Although it may not be entirely clear whether the DEA "refused" to disclose all of Hodges' C.I. file to the state, it is abundantly clear from the above-quoted remarks and argument that the state does indeed contest whether it possessed all of the C.I. file. We therefore reject as wholly unfounded appellant's claim that "[i]t is uncontested that the D.A. possessed the confidential informant file. The D.A. requested the C.I. file and it was turned over to him." The question is quite emphatically contested by the state.

Appellant next contends on rehearing that this court's opinion inaccurately states that appellant's counsel "conceded that he did not believe that the State had any knowledge of the DEA's C.I. file on Hodges." According to appellant, this statement was correct in February 1996, prior to trial, but not in July 1996, at the time of trial.
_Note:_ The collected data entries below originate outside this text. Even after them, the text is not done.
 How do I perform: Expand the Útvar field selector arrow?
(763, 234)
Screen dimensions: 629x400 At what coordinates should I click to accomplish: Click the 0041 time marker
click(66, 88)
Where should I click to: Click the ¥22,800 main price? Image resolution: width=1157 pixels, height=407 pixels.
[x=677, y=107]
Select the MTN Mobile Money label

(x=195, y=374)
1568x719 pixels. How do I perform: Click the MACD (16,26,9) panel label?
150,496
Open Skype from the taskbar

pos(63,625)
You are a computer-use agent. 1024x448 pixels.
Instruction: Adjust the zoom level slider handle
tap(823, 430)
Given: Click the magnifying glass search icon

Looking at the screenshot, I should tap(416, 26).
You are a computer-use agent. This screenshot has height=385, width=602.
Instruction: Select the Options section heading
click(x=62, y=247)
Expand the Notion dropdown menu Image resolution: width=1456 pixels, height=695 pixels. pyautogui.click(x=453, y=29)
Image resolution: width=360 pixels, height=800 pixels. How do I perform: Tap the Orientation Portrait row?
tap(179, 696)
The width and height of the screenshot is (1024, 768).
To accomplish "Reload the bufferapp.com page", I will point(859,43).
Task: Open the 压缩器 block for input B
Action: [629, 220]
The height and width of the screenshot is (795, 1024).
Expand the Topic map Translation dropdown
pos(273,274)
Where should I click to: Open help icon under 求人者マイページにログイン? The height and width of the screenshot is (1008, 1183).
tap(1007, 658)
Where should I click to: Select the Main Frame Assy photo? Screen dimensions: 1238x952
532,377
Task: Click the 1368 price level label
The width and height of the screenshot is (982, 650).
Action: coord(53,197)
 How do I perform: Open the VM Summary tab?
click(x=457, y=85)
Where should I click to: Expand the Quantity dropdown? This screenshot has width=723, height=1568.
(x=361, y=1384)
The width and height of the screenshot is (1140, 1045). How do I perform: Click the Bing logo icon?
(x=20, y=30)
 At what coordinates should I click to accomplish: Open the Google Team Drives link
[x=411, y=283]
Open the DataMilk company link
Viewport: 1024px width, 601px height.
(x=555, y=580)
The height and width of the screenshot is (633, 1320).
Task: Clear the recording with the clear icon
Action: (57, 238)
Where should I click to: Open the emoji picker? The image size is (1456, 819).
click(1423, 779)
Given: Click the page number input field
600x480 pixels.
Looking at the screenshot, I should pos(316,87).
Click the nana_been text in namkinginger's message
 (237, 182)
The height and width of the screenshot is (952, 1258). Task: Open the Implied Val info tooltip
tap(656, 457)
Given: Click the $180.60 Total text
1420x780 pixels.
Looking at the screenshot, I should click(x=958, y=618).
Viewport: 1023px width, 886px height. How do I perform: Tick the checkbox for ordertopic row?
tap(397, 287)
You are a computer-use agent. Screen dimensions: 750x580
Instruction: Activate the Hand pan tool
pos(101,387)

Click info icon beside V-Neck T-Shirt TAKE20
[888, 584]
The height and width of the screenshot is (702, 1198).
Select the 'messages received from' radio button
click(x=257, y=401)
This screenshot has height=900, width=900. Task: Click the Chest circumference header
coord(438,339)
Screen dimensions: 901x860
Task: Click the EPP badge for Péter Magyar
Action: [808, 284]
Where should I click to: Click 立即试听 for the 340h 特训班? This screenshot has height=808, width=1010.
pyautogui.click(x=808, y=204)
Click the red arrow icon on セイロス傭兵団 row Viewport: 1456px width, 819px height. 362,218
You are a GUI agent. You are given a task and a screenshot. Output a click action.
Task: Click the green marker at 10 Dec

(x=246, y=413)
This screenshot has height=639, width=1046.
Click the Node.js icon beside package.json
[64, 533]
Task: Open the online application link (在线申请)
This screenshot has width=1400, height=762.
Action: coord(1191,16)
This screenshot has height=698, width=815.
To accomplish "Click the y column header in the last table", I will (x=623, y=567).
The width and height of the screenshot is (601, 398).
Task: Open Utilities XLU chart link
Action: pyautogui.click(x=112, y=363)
Even assuming, however, that this court misapprehended counsel's remarks at oral argument in this regard, we fail to perceive a material misapprehension warranting rehearing.

Next, and again without reference to any specific statement from the oral argument before this court, appellant asserts on rehearing: "It was at oral argument that defense counsel was first made aware the State conceded error by admitting the C.I. file was not completely turned over." We have been unable to discover any statements from the oral argument before this court which would permit us to conclude that the state has "conceded error." In any event, the unsupported allegation does not warrant rehearing.

Appellant has failed to demonstrate that our prior opinion misstated, overlooked, or misapprehended any material facts or law relating to the discovery issues raised on appeal. See NRAP 40(c). Appellant argued on appeal that the state's failure to provide the evidence he requested during discovery required reversal of...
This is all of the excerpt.